Visceral hypersensitivity is considered the core pathophysiological mechanism that causes abdominal pain in patients with irritable bowel syndrome (IBS). Fungal dysbiosis has been proved to contribute to visceral hypersensitivity in IBS patients. However, the underlying mechanisms for Dectin-1, a major fungal recognition receptor, in visceral hypersensitivity are poorly understood. This study aimed to explore the role of Dectin-1 in visceral hypersensitivity and elucidate the impact of Dectin-1 activity on the function of transient receptor potential vanilloid type 1 (TRPV1).
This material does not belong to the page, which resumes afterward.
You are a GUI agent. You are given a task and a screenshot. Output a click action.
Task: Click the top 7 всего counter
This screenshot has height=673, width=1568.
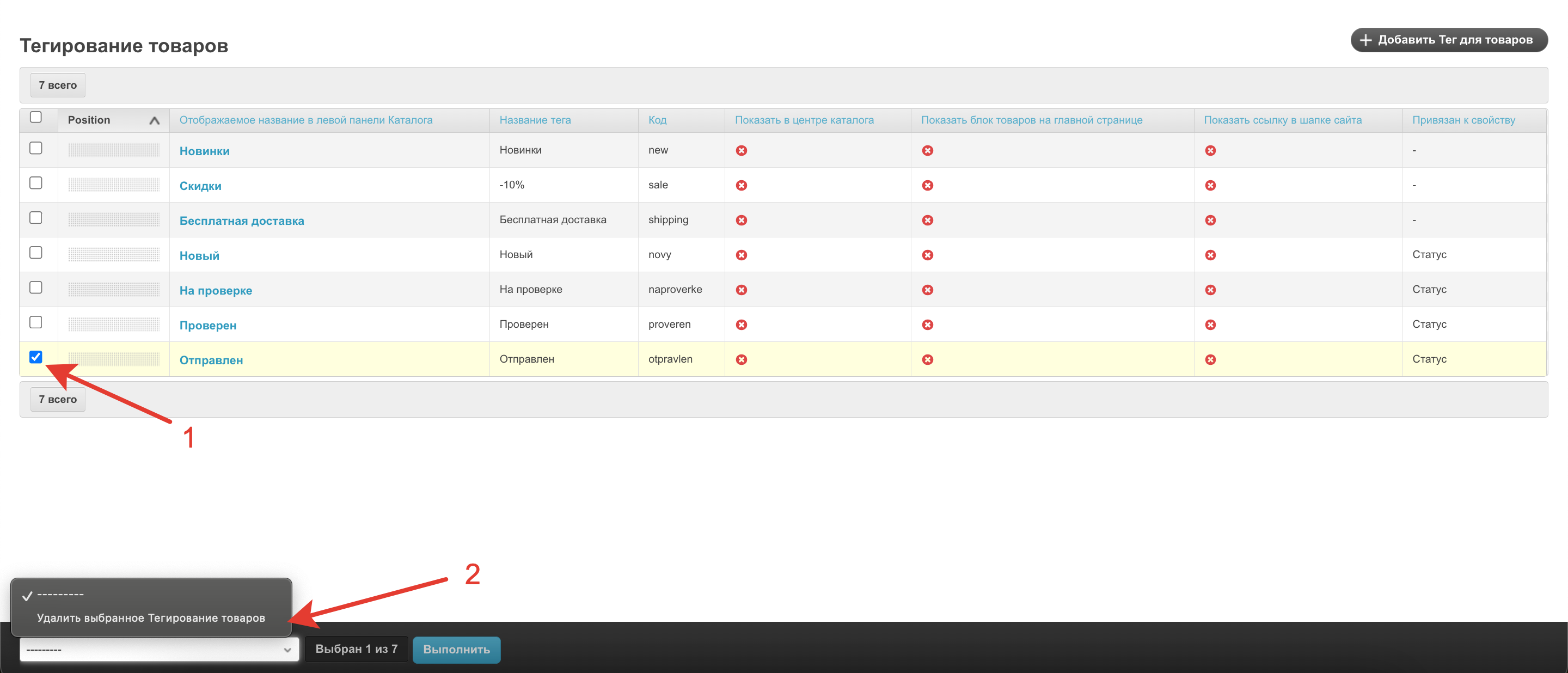[58, 85]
Visceral hypersensitivity model was established by the intracolonic administration of 0.1 mL TNBS (130 μg/mL in 30% ethanol) in the male mice. Fluconazole and nystatin were used as fungicides. Laminarin, a Dectin-1 antagonist and gene knockout (Clec7a-/-) mice were used to interrupt the function of Dectin-1. Colorectal distension-electromyogram recording was performed to assess visceral sensitivity. Immunostaining experiment was performed to determine the localization of Dectin-1 in dorsal root ganglion (DRG) neurons. Calcium imaging study was performed to assay TRPV1-mediated calcium influx in acutely dissociated DRG neurons. Pretreatment with fungicides, administration of laminarin or genetic deletion of Clec7a alleviated TNBS-induced visceral hypersensitivity in male mice. The expression of Dectin-1 was upregulated in the DRG and colon of TNBS-treated mice. Colocalization of Dectin-1 and TRPV1 was observed in DRG neurons. Importantly, pretreatment with curdlan, a Dectin-1 agonist, increased TRPV1-mediated calcium influx. Dectin-1 contributes to visceral hypersensitivity in IBS or in inflammatory bowel disease in remission and activation of Dectin-1 induces TRPV1 sensitization. This work provides direct evidence for the functional regulation of TRPV1 channel by Dectin-1 activity, proposing a new mechanism underlying TRPV1 sensitization. Control of intestinal fungi might be beneficial for the treatment of refractory abdominal pain in patients with IBS or IBD in remission.